General
- Category: Phyllosilicate minerals
- Group: Stilpnomelane group
- Formula: K_{4}(Mn)_{48}(Si,Al)_{72}(O,OH)_{216}·n(H_{2}O) (with n~6)
- IMA symbol: Fkp
- Strunz classification: 9.EG.40
- Crystal system: Triclinic Unknown space group
- Unit cell: a = 5.52, b = 9.56 c = 36.57 [Å]; Z = 6 α = β = γ = essentially 90°

Identification
- Color: Dark brown
- Crystal habit: Fine radial aggregates; pseudo-hexagonal
- Cleavage: Imperfect on {001}
- Tenacity: Brittle
- Mohs scale hardness: 4
- Luster: Vitreous to slightly resinous
- Diaphaneity: Translucent to nearly opaque
- Specific gravity: 2.6 - 2.8
- Optical properties: Biaxial (-)
- Refractive index: n_{α} = 1.545 n_{β} = 1.583 n_{γ} = 1.583
- Birefringence: δ = 0.038
- Pleochroism: Distinct; X = pale yellow; Y = Z = deep brown
- 2V angle: 10°

= Franklinphilite =

Phyllosilicate mineral in the stilpnomelane group

Franklinphilite is a phyllosilicate of the stilpnomelane group.
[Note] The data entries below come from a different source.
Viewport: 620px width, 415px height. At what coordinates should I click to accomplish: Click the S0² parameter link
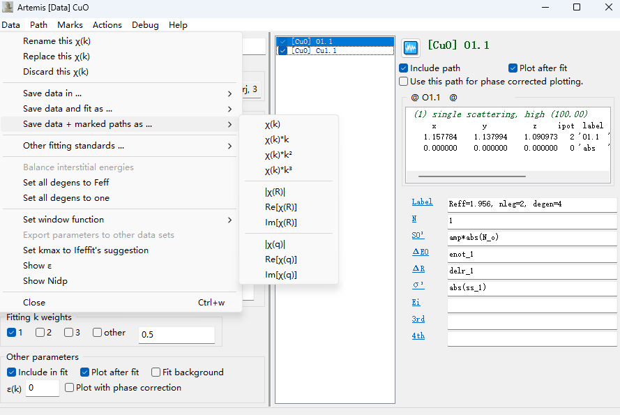click(418, 236)

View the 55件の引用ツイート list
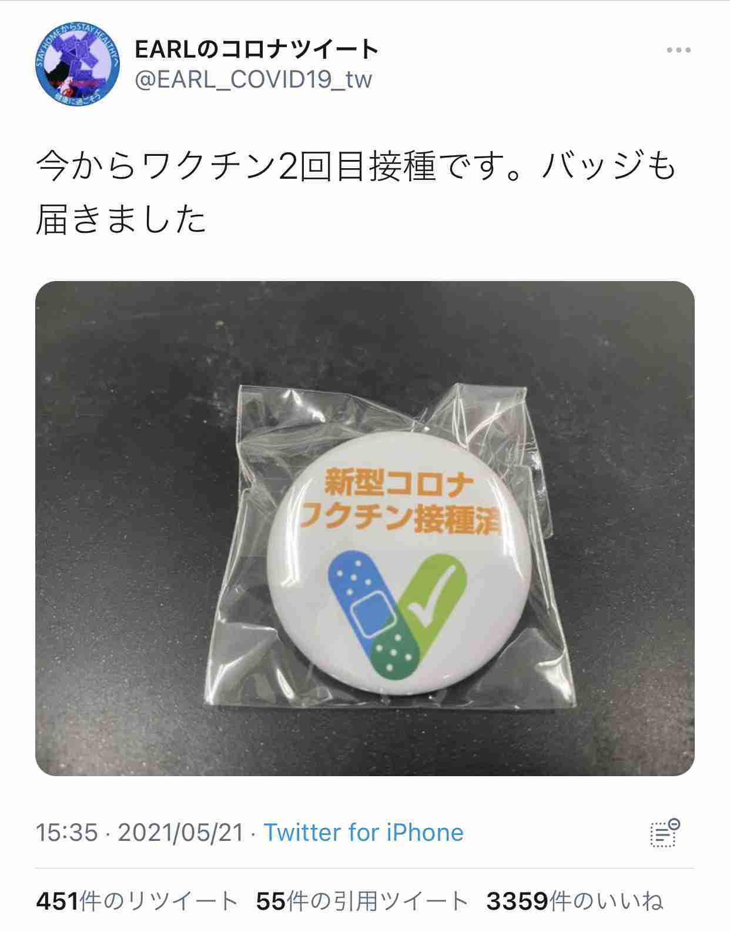tap(361, 901)
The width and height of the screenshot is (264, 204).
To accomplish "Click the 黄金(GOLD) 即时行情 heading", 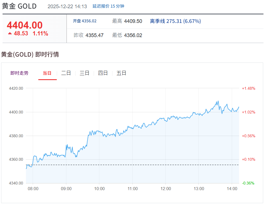I will (30, 55).
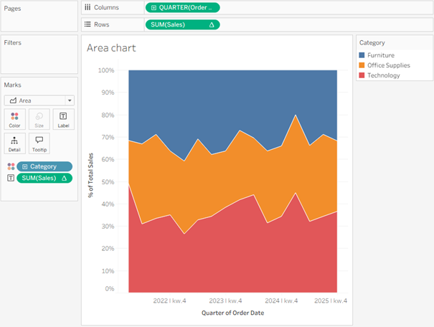Image resolution: width=434 pixels, height=327 pixels.
Task: Select the SUM(Sales) pill in Marks card
Action: click(x=43, y=178)

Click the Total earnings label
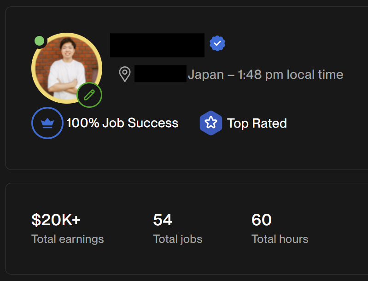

Known from only two localities (with a third unconfirmed locality in Switzerland), it was found exclusively from the Franklin and Sterling Hill mines in Franklin, Sussex County, New Jersey until 2013, when a locality in Wales was confirmed.

== Composition ==

Franklinphilite has an ideal chemical formula of K4(Mn)48(Si,Al)72(O,OH)216*n(H2O) (with n~6). Reported formula is (K,Na)4(Mn^{2+},Mg,Zn)48(Si,Al)72(O,OH)216*6(H2O).

== Structure ==

Consistent with phyllosilicates, franklinphilite is composed of long flat sheets of linked silicon-oxygen and aluminium-oxygen tetrahedra bounded by an octahedral layer containing either potassium or manganese and is isostructural with lennilienapeite.

== Physical properties ==

Franklinphilite is dark brown to black and possesses a vitreous to slightly resinous luster. It is brittle, with a hardness of about 4 (Mohs), and cleaves imperfectly along the {001} plane. The density varies due to impurities, but ranges from 2.6 to 2.8 g/cm^{3} compared to the calculated value of 2.66 g/cm^{3}. It is translucent to nearly opaque, translucent in thin section and has a light brown streak. Pleochroism is distinctive with X = pale yellow and Y,Z = deep brown. Dispersion was not detected and no evident fluorescence under ultra-violet radiation was observed.

== History ==

In 1938, C. Osborne Hutton described a manganoan member of stilpnomelane and incorrectly assumed it to be parsettensite. It was later described in 1984 by Pete J. Dunn, Donald R. Peacor and William B. Simmons as a Mn dominant stilpnomelane, similar to parsettensite. Naming franklinphilite was like then deferred, due to findings of only 34 mol % of the theoretical manganese end-member, making it manganese dominant by plurality. In 1992, franklinphilite was revisited by Dunn, Peacor and Shu-Chu Su and given an International Mineral Association recognized name. Although all franklinphilite specimens originated exclusively from the Buckwheat dump, large amounts of manganese silicates in the area suggest a high probability of other assemblages. Franklinphilite was named for the type locality (Franklin) and the Greek word φιλόϛ. The name alludes to the unique elements of its chemical composition that contribute to the uniqueness of Franklin and Sterling Hill and the geologists, mineralogists and collectors, friends of Franklin, who helped contribute towards the understanding of the region.